# Data section

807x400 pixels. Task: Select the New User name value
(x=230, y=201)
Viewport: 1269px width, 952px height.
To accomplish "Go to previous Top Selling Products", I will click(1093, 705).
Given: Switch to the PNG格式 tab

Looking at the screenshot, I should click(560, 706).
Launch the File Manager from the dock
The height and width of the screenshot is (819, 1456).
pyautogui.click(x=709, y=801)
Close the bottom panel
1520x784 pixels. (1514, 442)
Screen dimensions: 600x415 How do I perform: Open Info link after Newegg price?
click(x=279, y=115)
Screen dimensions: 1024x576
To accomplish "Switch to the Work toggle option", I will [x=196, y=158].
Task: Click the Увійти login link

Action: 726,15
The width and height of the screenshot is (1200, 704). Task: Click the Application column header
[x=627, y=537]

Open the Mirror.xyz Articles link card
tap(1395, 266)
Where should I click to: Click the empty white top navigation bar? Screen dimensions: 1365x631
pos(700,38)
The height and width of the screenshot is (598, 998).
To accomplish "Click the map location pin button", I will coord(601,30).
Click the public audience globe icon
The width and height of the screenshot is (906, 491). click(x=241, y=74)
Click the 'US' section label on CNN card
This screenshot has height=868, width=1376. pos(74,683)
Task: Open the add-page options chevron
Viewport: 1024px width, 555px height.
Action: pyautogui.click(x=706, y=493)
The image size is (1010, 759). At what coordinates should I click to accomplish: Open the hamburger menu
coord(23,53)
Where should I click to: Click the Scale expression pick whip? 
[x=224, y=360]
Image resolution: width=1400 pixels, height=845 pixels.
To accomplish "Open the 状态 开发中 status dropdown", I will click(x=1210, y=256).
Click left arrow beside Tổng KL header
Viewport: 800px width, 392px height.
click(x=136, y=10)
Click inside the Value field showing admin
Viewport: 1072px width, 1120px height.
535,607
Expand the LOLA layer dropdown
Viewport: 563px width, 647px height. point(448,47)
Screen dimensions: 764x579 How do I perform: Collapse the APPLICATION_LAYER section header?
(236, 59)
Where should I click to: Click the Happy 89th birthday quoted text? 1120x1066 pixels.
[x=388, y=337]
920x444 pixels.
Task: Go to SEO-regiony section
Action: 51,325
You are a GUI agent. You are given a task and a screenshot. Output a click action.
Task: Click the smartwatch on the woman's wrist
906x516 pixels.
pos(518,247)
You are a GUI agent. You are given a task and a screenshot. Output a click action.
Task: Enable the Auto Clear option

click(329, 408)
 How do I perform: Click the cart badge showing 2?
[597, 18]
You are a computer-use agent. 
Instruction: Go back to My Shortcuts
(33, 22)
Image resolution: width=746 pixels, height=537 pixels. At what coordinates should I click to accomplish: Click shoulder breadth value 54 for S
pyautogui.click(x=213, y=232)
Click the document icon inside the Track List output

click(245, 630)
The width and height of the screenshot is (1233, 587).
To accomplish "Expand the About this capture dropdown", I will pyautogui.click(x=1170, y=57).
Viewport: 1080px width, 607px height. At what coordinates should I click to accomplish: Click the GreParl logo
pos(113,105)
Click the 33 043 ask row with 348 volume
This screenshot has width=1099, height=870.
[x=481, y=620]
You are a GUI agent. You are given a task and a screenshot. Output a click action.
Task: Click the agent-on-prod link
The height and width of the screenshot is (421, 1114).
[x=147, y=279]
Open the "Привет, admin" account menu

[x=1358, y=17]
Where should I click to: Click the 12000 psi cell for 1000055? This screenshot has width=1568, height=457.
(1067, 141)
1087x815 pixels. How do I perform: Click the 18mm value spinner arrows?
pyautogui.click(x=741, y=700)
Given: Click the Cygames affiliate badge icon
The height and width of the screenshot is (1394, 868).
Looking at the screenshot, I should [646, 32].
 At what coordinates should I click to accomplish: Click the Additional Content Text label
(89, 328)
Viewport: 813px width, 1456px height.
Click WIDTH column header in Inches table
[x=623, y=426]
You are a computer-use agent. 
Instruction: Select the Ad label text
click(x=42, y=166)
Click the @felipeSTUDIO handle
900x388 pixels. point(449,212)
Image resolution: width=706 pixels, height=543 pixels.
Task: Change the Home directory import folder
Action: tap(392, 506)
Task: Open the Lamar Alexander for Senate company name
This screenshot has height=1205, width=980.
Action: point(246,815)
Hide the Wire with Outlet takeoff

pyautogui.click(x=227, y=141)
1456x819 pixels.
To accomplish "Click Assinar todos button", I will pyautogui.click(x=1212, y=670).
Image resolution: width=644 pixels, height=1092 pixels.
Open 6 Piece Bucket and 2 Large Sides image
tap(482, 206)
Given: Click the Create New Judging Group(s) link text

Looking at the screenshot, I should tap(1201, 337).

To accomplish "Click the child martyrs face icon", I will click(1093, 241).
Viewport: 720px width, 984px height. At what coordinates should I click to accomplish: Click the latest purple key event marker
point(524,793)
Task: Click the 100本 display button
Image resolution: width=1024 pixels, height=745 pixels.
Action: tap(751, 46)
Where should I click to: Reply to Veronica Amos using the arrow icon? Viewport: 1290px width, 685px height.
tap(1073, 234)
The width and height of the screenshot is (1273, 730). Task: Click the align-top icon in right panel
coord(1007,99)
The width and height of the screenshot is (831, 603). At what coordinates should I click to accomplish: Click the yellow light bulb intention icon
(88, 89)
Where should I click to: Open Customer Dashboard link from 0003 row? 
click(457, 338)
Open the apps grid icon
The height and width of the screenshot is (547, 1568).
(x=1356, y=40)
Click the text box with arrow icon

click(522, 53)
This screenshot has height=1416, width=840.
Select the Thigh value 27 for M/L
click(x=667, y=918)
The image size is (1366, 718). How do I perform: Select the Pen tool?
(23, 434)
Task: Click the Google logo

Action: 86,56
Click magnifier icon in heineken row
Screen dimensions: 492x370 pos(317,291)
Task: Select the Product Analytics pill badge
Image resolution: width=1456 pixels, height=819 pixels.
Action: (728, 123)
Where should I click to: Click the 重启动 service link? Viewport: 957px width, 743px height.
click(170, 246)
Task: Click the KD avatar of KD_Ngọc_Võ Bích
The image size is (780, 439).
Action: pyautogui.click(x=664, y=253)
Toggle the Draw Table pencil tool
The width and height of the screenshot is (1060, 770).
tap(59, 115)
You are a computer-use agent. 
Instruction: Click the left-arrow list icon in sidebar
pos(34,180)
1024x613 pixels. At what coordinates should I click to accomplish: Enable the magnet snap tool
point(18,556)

# Exercise instructions
Without any change, reproduce the data in full.

# Solution
807x400 pixels. Task: Select the New User name value
(x=230, y=201)
Viewport: 1269px width, 952px height.
To accomplish "Go to previous Top Selling Products", I will click(1093, 705).
Given: Switch to the PNG格式 tab

Looking at the screenshot, I should click(560, 706).
Launch the File Manager from the dock
The height and width of the screenshot is (819, 1456).
pyautogui.click(x=709, y=801)
Close the bottom panel
1520x784 pixels. (1514, 442)
Screen dimensions: 600x415 How do I perform: Open Info link after Newegg price?
click(x=279, y=115)
Screen dimensions: 1024x576
To accomplish "Switch to the Work toggle option", I will [x=196, y=158].
Task: Click the Увійти login link

Action: 726,15
The width and height of the screenshot is (1200, 704). Task: Click the Application column header
[x=627, y=537]

Open the Mirror.xyz Articles link card
tap(1395, 266)
Where should I click to: Click the empty white top navigation bar? Screen dimensions: 1365x631
pos(700,38)
The height and width of the screenshot is (598, 998).
To accomplish "Click the map location pin button", I will coord(601,30).
Click the public audience globe icon
The width and height of the screenshot is (906, 491). click(x=241, y=74)
Click the 'US' section label on CNN card
This screenshot has height=868, width=1376. pos(74,683)
Task: Open the add-page options chevron
Viewport: 1024px width, 555px height.
Action: pyautogui.click(x=706, y=493)
The image size is (1010, 759). At what coordinates should I click to accomplish: Open the hamburger menu
coord(23,53)
Where should I click to: Click the Scale expression pick whip? 
[x=224, y=360]
Image resolution: width=1400 pixels, height=845 pixels.
To accomplish "Open the 状态 开发中 status dropdown", I will click(x=1210, y=256).
Click left arrow beside Tổng KL header
Viewport: 800px width, 392px height.
click(x=136, y=10)
Click inside the Value field showing admin
Viewport: 1072px width, 1120px height.
535,607
Expand the LOLA layer dropdown
Viewport: 563px width, 647px height. point(448,47)
Screen dimensions: 764x579 How do I perform: Collapse the APPLICATION_LAYER section header?
(236, 59)
Where should I click to: Click the Happy 89th birthday quoted text? 1120x1066 pixels.
[x=388, y=337]
920x444 pixels.
Task: Go to SEO-regiony section
Action: 51,325
You are a GUI agent. You are given a task and a screenshot. Output a click action.
Task: Click the smartwatch on the woman's wrist
906x516 pixels.
pos(518,247)
You are a GUI agent. You are given a task and a screenshot. Output a click action.
Task: Enable the Auto Clear option

click(329, 408)
 How do I perform: Click the cart badge showing 2?
[597, 18]
You are a computer-use agent. 
Instruction: Go back to My Shortcuts
(33, 22)
Image resolution: width=746 pixels, height=537 pixels. At what coordinates should I click to accomplish: Click shoulder breadth value 54 for S
pyautogui.click(x=213, y=232)
Click the document icon inside the Track List output

click(245, 630)
The width and height of the screenshot is (1233, 587).
To accomplish "Expand the About this capture dropdown", I will pyautogui.click(x=1170, y=57).
Viewport: 1080px width, 607px height. At what coordinates should I click to accomplish: Click the GreParl logo
pos(113,105)
Click the 33 043 ask row with 348 volume
This screenshot has width=1099, height=870.
[x=481, y=620]
You are a GUI agent. You are given a task and a screenshot. Output a click action.
Task: Click the agent-on-prod link
The height and width of the screenshot is (421, 1114).
[x=147, y=279]
Open the "Привет, admin" account menu

[x=1358, y=17]
Where should I click to: Click the 12000 psi cell for 1000055? This screenshot has width=1568, height=457.
(1067, 141)
1087x815 pixels. How do I perform: Click the 18mm value spinner arrows?
pyautogui.click(x=741, y=700)
Given: Click the Cygames affiliate badge icon
The height and width of the screenshot is (1394, 868).
Looking at the screenshot, I should [646, 32].
 At what coordinates should I click to accomplish: Click the Additional Content Text label
(89, 328)
Viewport: 813px width, 1456px height.
Click WIDTH column header in Inches table
[x=623, y=426]
You are a computer-use agent. 
Instruction: Select the Ad label text
click(x=42, y=166)
Click the @felipeSTUDIO handle
900x388 pixels. point(449,212)
Image resolution: width=706 pixels, height=543 pixels.
Task: Change the Home directory import folder
Action: tap(392, 506)
Task: Open the Lamar Alexander for Senate company name
This screenshot has height=1205, width=980.
Action: point(246,815)
Hide the Wire with Outlet takeoff

pyautogui.click(x=227, y=141)
1456x819 pixels.
To accomplish "Click Assinar todos button", I will pyautogui.click(x=1212, y=670).
Image resolution: width=644 pixels, height=1092 pixels.
Open 6 Piece Bucket and 2 Large Sides image
tap(482, 206)
Given: Click the Create New Judging Group(s) link text

Looking at the screenshot, I should tap(1201, 337).

To accomplish "Click the child martyrs face icon", I will click(1093, 241).
Viewport: 720px width, 984px height. At what coordinates should I click to accomplish: Click the latest purple key event marker
point(524,793)
Task: Click the 100本 display button
Image resolution: width=1024 pixels, height=745 pixels.
Action: tap(751, 46)
Where should I click to: Reply to Veronica Amos using the arrow icon? Viewport: 1290px width, 685px height.
tap(1073, 234)
The width and height of the screenshot is (1273, 730). Task: Click the align-top icon in right panel
coord(1007,99)
The width and height of the screenshot is (831, 603). At what coordinates should I click to accomplish: Click the yellow light bulb intention icon
(88, 89)
Where should I click to: Open Customer Dashboard link from 0003 row? 
click(457, 338)
Open the apps grid icon
The height and width of the screenshot is (547, 1568).
(x=1356, y=40)
Click the text box with arrow icon

click(522, 53)
This screenshot has height=1416, width=840.
Select the Thigh value 27 for M/L
click(x=667, y=918)
The image size is (1366, 718). How do I perform: Select the Pen tool?
(23, 434)
Task: Click the Google logo

Action: 86,56
Click magnifier icon in heineken row
Screen dimensions: 492x370 pos(317,291)
Task: Select the Product Analytics pill badge
Image resolution: width=1456 pixels, height=819 pixels.
Action: (728, 123)
Where should I click to: Click the 重启动 service link? Viewport: 957px width, 743px height.
click(170, 246)
Task: Click the KD avatar of KD_Ngọc_Võ Bích
The image size is (780, 439).
Action: pyautogui.click(x=664, y=253)
Toggle the Draw Table pencil tool
The width and height of the screenshot is (1060, 770).
tap(59, 115)
You are a computer-use agent. 
Instruction: Click the left-arrow list icon in sidebar
pos(34,180)
1024x613 pixels. At what coordinates should I click to accomplish: Enable the magnet snap tool
point(18,556)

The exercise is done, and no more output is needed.